(Stored items from a collection)
↓

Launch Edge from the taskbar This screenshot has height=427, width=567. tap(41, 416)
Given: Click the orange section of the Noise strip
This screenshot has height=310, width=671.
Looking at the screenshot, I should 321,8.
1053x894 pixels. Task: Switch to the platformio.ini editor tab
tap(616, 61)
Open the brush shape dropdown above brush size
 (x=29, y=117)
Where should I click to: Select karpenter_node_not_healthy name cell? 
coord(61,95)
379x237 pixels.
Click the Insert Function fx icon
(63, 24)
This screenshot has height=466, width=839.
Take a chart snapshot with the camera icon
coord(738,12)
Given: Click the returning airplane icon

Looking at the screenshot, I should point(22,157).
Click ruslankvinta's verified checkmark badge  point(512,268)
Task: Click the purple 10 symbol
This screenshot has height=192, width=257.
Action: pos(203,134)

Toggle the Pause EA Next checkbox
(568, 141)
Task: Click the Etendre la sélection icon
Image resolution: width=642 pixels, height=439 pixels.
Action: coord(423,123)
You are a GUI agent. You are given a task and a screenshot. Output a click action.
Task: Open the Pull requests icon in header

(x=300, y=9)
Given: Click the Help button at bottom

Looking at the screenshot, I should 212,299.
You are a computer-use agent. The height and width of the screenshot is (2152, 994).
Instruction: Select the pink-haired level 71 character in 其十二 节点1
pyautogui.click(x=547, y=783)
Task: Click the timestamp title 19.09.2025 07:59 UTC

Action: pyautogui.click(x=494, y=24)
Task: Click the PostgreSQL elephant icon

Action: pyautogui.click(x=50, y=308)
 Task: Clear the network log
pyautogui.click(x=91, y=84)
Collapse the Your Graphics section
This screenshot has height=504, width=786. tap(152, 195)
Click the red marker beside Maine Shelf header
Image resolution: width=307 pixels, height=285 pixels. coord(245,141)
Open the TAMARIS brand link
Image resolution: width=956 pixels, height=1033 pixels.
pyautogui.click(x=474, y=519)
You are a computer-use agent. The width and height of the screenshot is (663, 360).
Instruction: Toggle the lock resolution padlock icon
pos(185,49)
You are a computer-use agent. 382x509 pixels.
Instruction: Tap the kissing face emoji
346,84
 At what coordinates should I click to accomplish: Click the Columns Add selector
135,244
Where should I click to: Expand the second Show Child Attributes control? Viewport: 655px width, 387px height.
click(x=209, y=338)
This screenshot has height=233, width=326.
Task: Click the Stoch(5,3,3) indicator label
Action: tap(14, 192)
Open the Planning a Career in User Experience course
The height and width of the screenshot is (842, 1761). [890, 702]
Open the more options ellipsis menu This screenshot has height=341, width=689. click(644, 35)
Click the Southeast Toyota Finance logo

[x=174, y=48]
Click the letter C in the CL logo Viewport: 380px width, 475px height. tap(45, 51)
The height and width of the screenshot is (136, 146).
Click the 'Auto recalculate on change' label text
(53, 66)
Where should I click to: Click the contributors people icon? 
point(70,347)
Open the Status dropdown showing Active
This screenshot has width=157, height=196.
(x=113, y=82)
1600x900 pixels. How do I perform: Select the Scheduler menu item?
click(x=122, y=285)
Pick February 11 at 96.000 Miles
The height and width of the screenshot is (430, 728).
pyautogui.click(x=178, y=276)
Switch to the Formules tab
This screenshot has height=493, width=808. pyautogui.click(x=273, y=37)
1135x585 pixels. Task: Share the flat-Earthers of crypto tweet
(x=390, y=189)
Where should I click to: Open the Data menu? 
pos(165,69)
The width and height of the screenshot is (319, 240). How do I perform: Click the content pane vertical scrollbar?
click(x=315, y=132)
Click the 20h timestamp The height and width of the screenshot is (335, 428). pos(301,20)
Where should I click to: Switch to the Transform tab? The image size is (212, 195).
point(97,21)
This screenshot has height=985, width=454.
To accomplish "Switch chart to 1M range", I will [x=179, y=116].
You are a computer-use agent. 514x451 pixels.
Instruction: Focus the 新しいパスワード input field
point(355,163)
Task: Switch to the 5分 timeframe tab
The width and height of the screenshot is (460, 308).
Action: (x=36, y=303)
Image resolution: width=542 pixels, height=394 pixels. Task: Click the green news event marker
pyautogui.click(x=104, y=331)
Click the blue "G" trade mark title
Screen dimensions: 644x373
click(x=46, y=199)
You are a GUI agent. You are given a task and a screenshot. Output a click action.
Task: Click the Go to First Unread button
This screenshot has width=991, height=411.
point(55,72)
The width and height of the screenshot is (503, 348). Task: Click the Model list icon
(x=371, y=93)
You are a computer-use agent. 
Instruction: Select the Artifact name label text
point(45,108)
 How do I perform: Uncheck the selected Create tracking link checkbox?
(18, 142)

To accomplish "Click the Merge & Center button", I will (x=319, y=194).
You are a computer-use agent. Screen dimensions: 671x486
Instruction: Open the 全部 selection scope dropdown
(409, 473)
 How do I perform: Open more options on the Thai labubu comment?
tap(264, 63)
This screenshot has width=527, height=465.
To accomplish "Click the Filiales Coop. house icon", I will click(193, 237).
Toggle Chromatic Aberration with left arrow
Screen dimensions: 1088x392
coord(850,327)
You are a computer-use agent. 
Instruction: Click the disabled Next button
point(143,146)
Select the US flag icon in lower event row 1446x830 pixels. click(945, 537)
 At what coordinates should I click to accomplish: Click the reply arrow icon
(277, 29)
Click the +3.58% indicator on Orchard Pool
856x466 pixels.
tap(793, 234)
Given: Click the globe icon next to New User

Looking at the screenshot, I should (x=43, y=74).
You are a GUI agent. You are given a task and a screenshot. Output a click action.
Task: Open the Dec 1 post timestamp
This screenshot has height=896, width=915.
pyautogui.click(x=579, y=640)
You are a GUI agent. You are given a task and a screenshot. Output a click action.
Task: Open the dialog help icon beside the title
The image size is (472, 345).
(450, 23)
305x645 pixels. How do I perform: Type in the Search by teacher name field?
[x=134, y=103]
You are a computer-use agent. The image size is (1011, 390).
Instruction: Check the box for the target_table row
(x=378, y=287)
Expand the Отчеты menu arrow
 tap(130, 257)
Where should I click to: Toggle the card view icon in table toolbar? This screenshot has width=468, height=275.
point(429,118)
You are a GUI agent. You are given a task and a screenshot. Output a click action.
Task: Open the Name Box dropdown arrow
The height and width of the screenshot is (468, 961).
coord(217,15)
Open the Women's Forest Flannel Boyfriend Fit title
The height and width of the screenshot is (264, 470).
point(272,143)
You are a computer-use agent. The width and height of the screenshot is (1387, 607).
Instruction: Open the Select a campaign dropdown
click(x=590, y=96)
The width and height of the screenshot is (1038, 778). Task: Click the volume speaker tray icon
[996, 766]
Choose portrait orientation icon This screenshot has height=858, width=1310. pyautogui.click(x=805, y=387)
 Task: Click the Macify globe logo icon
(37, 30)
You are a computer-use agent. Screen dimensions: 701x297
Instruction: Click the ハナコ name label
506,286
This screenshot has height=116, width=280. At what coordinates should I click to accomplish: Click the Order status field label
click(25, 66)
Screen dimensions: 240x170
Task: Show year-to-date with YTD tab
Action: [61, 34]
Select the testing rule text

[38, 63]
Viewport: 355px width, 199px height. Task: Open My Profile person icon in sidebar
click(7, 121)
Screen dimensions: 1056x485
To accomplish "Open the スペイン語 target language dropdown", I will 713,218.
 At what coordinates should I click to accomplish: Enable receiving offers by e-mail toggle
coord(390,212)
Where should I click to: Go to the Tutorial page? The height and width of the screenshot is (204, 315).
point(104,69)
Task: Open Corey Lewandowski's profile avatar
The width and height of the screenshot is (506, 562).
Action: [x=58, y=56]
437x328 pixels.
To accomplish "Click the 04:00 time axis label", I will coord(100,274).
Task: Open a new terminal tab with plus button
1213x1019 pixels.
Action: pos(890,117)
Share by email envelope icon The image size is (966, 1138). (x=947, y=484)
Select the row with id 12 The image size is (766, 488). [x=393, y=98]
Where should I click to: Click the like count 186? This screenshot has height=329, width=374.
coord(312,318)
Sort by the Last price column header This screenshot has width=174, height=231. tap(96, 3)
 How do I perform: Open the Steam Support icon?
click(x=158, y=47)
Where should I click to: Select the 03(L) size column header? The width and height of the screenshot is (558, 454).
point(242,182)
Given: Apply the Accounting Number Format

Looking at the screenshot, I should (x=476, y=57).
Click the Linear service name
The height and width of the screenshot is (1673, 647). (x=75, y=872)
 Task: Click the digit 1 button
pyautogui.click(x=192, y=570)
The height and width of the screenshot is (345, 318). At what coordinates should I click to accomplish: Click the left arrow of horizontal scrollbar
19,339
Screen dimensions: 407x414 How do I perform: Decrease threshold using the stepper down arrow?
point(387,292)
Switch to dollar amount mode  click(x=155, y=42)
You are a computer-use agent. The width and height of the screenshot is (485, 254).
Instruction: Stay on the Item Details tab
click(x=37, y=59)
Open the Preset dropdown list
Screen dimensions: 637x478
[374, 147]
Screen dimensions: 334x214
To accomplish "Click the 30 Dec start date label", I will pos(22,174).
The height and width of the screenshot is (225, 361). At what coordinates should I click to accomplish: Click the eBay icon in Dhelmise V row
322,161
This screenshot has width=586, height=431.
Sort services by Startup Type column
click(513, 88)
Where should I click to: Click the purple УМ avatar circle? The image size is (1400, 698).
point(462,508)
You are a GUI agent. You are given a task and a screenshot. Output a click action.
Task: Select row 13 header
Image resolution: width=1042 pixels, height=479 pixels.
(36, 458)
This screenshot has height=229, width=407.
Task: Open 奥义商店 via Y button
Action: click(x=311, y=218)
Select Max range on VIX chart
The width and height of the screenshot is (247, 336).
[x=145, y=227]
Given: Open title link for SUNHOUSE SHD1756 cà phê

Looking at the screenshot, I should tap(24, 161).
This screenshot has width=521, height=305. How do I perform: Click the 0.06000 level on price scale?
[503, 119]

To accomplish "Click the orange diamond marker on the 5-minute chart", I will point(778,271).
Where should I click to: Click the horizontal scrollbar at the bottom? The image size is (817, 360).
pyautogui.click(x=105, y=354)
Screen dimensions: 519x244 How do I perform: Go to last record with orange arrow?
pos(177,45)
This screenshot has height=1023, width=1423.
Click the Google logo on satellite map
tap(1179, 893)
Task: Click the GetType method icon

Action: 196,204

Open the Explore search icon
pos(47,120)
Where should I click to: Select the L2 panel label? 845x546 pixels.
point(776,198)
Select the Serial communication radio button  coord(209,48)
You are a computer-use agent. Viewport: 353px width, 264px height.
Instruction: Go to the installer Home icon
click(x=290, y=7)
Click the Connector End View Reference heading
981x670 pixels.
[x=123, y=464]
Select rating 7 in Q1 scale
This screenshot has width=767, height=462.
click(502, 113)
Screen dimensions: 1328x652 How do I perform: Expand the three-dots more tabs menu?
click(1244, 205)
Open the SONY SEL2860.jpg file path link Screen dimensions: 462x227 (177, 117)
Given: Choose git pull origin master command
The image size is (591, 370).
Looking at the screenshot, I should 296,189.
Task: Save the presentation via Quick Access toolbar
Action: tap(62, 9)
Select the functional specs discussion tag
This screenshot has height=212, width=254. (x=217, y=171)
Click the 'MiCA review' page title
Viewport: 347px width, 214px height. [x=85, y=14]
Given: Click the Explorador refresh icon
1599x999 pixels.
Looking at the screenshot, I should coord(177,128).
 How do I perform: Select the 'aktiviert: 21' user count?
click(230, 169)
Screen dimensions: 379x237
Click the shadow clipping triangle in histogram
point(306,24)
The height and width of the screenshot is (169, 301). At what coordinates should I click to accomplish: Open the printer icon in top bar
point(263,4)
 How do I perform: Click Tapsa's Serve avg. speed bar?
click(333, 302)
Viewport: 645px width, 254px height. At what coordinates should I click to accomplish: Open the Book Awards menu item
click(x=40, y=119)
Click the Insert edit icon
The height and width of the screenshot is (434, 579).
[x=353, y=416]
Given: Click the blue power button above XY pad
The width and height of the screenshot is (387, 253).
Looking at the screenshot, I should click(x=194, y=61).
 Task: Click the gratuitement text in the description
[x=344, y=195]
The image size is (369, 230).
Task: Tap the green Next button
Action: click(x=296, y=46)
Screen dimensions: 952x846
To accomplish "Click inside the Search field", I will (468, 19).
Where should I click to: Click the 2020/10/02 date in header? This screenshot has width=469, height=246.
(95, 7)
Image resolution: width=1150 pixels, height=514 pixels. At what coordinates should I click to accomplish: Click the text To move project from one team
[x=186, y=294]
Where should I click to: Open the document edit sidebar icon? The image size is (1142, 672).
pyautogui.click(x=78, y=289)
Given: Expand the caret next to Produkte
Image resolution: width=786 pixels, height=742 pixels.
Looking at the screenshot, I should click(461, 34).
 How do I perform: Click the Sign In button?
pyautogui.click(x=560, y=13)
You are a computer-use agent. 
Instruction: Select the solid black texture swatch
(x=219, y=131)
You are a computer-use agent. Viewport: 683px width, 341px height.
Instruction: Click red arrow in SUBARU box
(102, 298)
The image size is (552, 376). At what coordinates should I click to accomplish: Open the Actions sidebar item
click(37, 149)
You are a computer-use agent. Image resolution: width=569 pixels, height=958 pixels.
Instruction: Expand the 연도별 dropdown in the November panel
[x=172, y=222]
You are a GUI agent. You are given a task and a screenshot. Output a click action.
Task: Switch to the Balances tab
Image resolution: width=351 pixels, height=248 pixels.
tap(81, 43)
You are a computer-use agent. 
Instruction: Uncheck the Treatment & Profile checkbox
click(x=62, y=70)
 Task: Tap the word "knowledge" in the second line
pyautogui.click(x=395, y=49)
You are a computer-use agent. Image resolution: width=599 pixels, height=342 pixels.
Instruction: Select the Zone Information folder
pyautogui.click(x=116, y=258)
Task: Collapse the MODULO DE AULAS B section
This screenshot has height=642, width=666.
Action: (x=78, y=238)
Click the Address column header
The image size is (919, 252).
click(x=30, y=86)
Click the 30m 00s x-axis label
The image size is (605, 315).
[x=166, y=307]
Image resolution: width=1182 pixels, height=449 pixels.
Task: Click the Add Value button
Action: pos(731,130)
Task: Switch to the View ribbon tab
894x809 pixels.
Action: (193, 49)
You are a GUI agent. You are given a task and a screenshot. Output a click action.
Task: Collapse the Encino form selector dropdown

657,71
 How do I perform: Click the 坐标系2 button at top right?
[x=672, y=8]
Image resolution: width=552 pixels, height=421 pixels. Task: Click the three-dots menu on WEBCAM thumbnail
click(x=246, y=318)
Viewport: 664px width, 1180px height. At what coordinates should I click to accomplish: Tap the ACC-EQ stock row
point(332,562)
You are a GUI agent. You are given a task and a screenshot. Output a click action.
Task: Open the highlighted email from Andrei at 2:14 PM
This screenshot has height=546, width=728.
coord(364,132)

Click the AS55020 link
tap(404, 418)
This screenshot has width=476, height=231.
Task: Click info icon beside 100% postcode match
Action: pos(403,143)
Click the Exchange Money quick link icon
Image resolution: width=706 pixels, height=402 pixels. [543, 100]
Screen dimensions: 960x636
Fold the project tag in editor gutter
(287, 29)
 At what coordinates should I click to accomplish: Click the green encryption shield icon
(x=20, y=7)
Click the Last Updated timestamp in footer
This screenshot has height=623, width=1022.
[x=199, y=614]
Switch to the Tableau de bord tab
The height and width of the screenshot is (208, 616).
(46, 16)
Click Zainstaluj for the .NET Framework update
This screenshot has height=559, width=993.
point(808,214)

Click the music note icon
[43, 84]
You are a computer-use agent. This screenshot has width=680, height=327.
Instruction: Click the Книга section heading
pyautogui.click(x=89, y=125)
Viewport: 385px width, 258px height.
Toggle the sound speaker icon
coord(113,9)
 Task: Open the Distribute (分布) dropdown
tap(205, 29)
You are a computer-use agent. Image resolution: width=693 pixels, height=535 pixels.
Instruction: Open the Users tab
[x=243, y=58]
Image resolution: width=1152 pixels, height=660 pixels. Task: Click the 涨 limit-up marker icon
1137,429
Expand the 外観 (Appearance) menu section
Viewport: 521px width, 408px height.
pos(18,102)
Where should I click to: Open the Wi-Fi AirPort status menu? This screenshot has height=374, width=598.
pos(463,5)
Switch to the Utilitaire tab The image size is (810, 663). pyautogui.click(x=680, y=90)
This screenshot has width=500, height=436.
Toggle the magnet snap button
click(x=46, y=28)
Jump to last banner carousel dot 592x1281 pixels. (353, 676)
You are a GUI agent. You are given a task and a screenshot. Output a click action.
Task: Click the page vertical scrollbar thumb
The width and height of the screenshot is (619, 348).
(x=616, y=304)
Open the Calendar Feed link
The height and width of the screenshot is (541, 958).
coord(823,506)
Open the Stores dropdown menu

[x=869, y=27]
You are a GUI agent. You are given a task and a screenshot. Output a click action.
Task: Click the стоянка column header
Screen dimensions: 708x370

↑

▶ **Task to carry out**: Set down, exactly as they stand above, the lines starting with the line with "Click the 'Auto" and going on through the line with "This screenshot has height=985, width=454.", and no others.

▶ **Output for this exercise**:
Click the 'Auto recalculate on change' label text
(53, 66)
Where should I click to: Click the contributors people icon? 
point(70,347)
Open the Status dropdown showing Active
This screenshot has width=157, height=196.
(x=113, y=82)
1600x900 pixels. How do I perform: Select the Scheduler menu item?
click(x=122, y=285)
Pick February 11 at 96.000 Miles
The height and width of the screenshot is (430, 728).
pyautogui.click(x=178, y=276)
Switch to the Formules tab
This screenshot has height=493, width=808. pyautogui.click(x=273, y=37)
1135x585 pixels. Task: Share the flat-Earthers of crypto tweet
(x=390, y=189)
Where should I click to: Open the Data menu? 
pos(165,69)
The width and height of the screenshot is (319, 240). How do I perform: Click the content pane vertical scrollbar?
click(x=315, y=132)
Click the 20h timestamp The height and width of the screenshot is (335, 428). pos(301,20)
Where should I click to: Switch to the Transform tab? The image size is (212, 195).
point(97,21)
This screenshot has height=985, width=454.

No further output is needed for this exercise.